C’étaient des raisons d’Etat, Alexandre en connaissait la valeur. Mais il n’abandonna pas son rêve favori, et il continua d’en préparer sous-main la réalisation. C’est ainsi qu’il offrit à la Prusse l’acquisition de la Saxe en compensation des provinces ci-devant prussiennes du duché de Varsovie, qui passeraient à la Russie, et qu’il tâcha de connaître quelles indemnités réclamerait l’Autriche en échange des parties de la Gallicie qu’il annexerait. Ces arrangemens se reliaient directement à ces deux grandes affaires : la coalition à nouer et le partage des dépouilles de la France, c : est-à-dire les conditions de la paix à imposer à Napoléon. Dans l’Europe nouvelle, arrachée à la suprématie française, destinée à la suprématie russe, jusqu’où pousserait-on le refoulement de la France ? Alexandre consulta Roumiantsof et Nesselrode, le chancelier en titre et le jeune secrétaire d’Etat qui s’insinuait de plus en plus dans la confiance du tsar.

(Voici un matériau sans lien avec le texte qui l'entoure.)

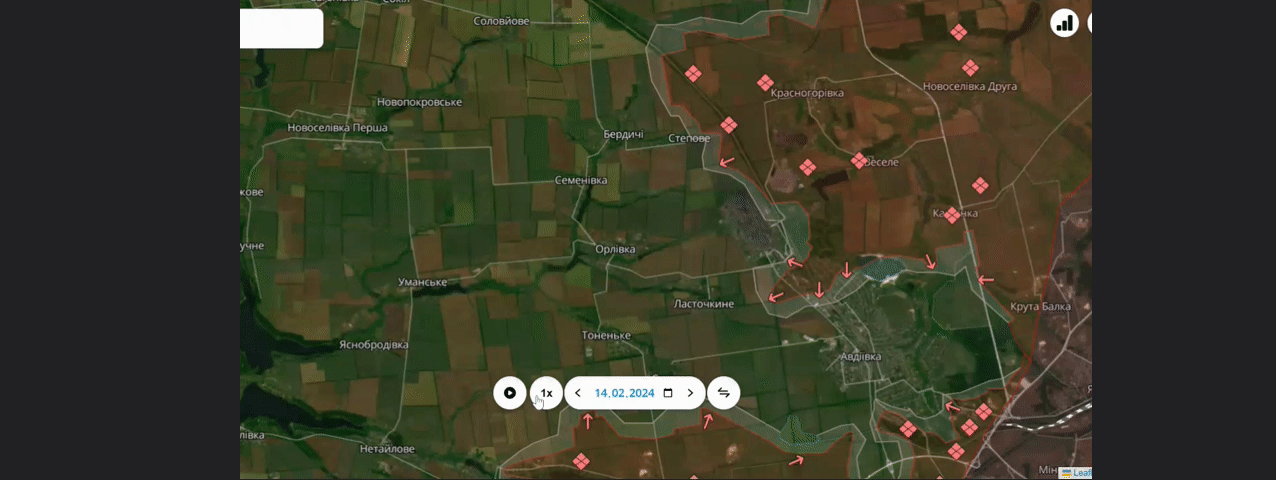Click the Орлівка village label

615,249
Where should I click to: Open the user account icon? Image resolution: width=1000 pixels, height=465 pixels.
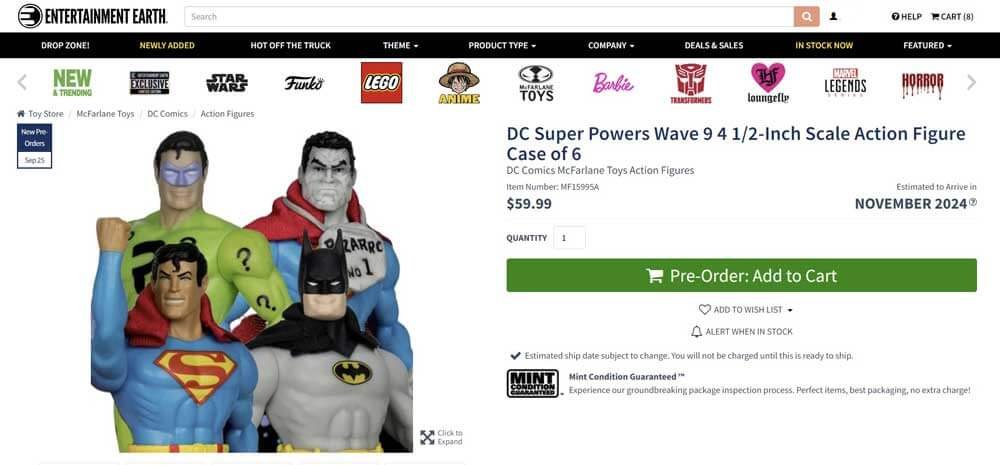point(834,17)
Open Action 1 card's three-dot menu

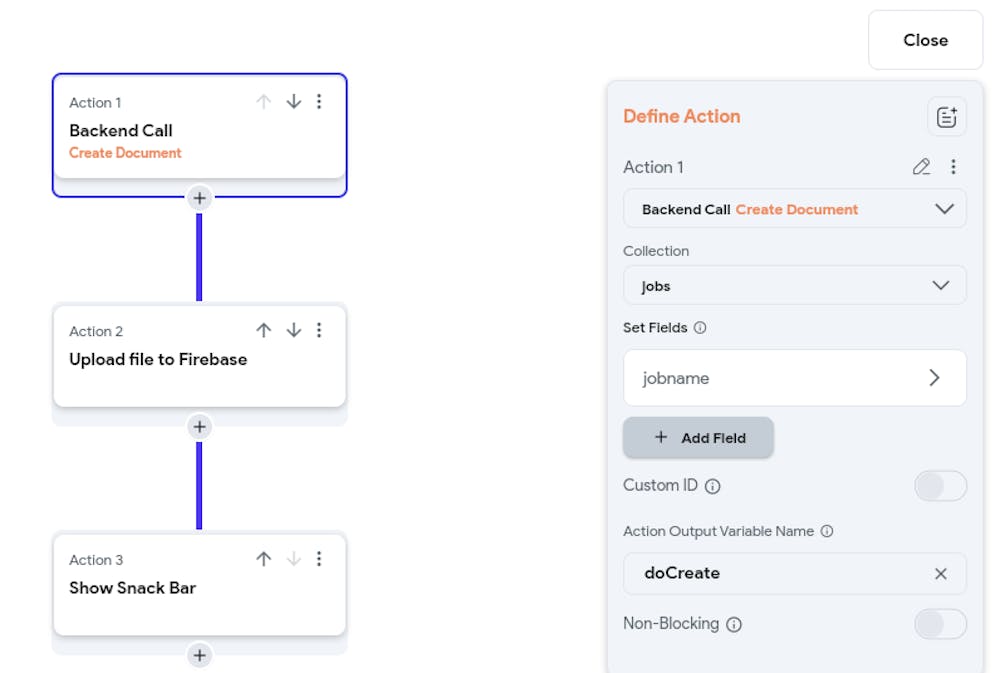tap(319, 102)
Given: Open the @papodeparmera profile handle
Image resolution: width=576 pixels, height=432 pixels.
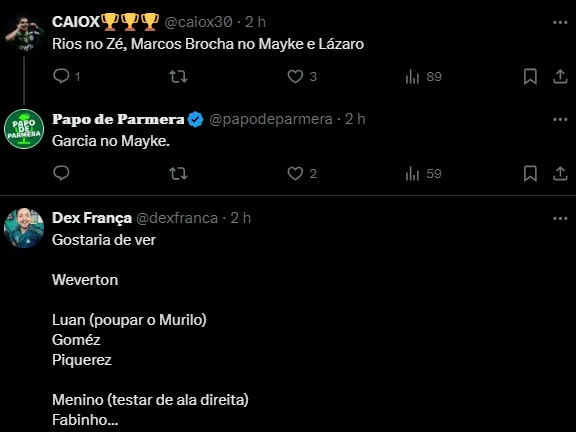Looking at the screenshot, I should click(271, 119).
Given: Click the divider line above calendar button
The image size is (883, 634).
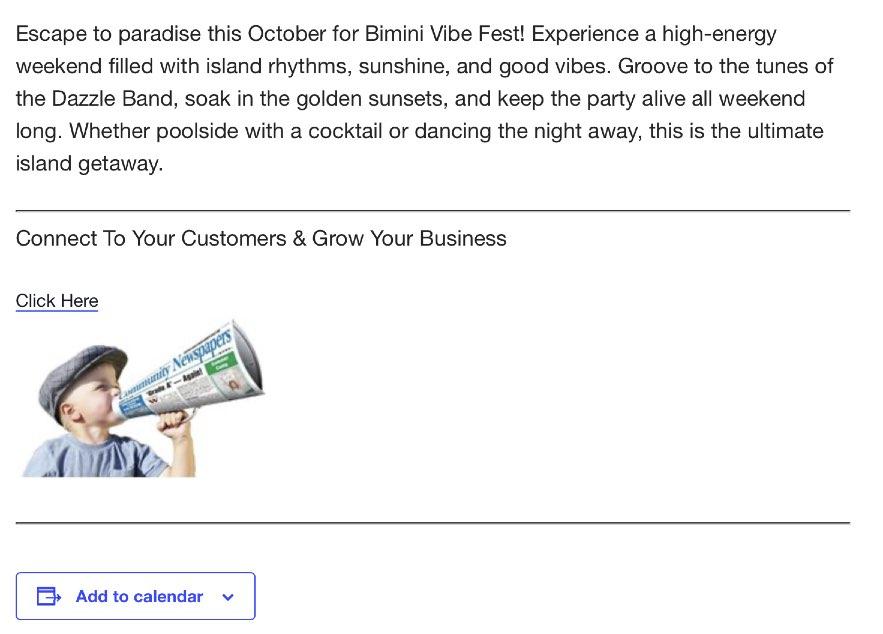Looking at the screenshot, I should coord(432,523).
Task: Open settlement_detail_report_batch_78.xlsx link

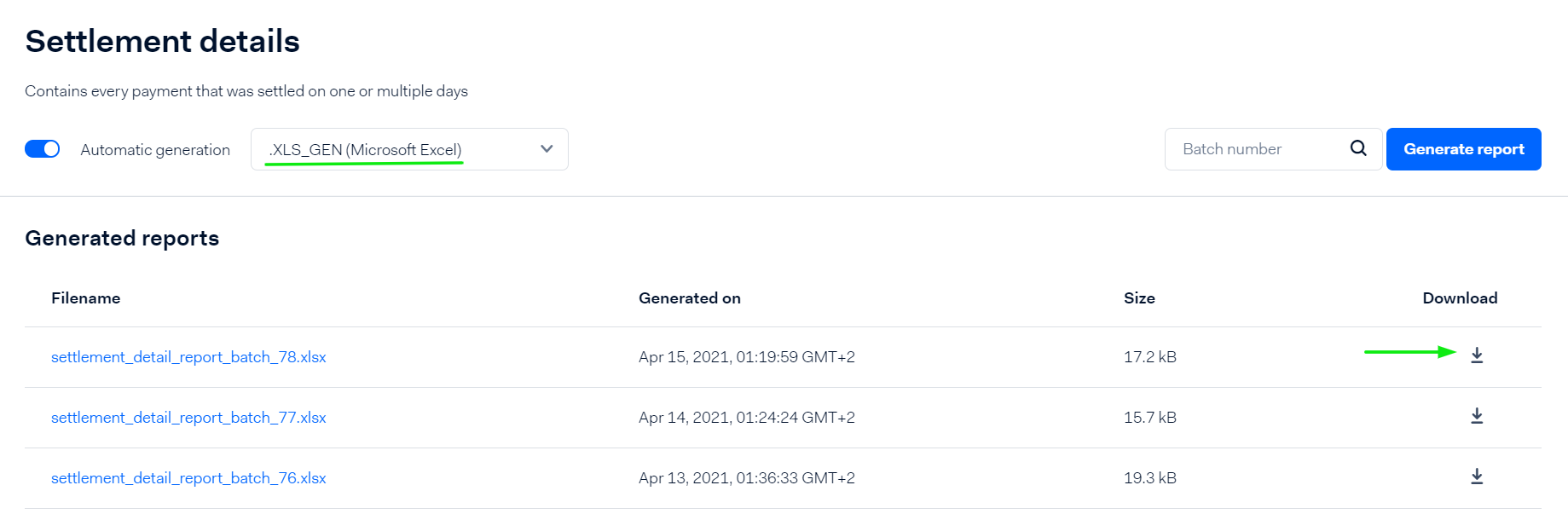Action: (x=188, y=357)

Roumiantsof opina que la Russie avait reçu d’en haut la « mission céleste » de délivrer et de pacifier l’Europe ; de « labourer avec péril dans le champ de la commune européenne ; » mais les autres puissances chercheraient à lui enlever toute part à la récolte. Il importait donc que la Russie opérât seule et se payât à sa convenance. Nesselrode émit un avis sensiblement différent. La Russie, selon lui, ne pourrait seule accomplir la tâche : or, elle n’a pas fait cet effort immense et remporté cette immense victoire pour s’arrêter là. « Les cordes sont tendues autant que possible. C’est donc un état de paix stable et solide que réclament les intérêts bien entendus de la Russie, après que ses succès contre les armées françaises ont garanti sa conservation et son indépendance. » « La manière la plus complète dont ce but pourrait être atteint serait, sans doute, que la France fût refoulée dans ses limites naturelles ; que tout ce qui n’est pas situé entre le Rhin et l’Escaut, les Pyrénées et les Alpes cessât d’être, soit partie intégrante de l’empire français, soit même sous sa dépendance[1]. » Aux yeux de la Russie, l’Escaut est une limite aussi naturelle que la Meuse ou la Moselle, et de même le Rhin, le long de l’Alsace, que le long des anciens électorats de Mayence et de Cologne. Il s’agit donc ici des anciennes limites, portées du côté

  1. Mémoire de Nesselrode, décembre 1812.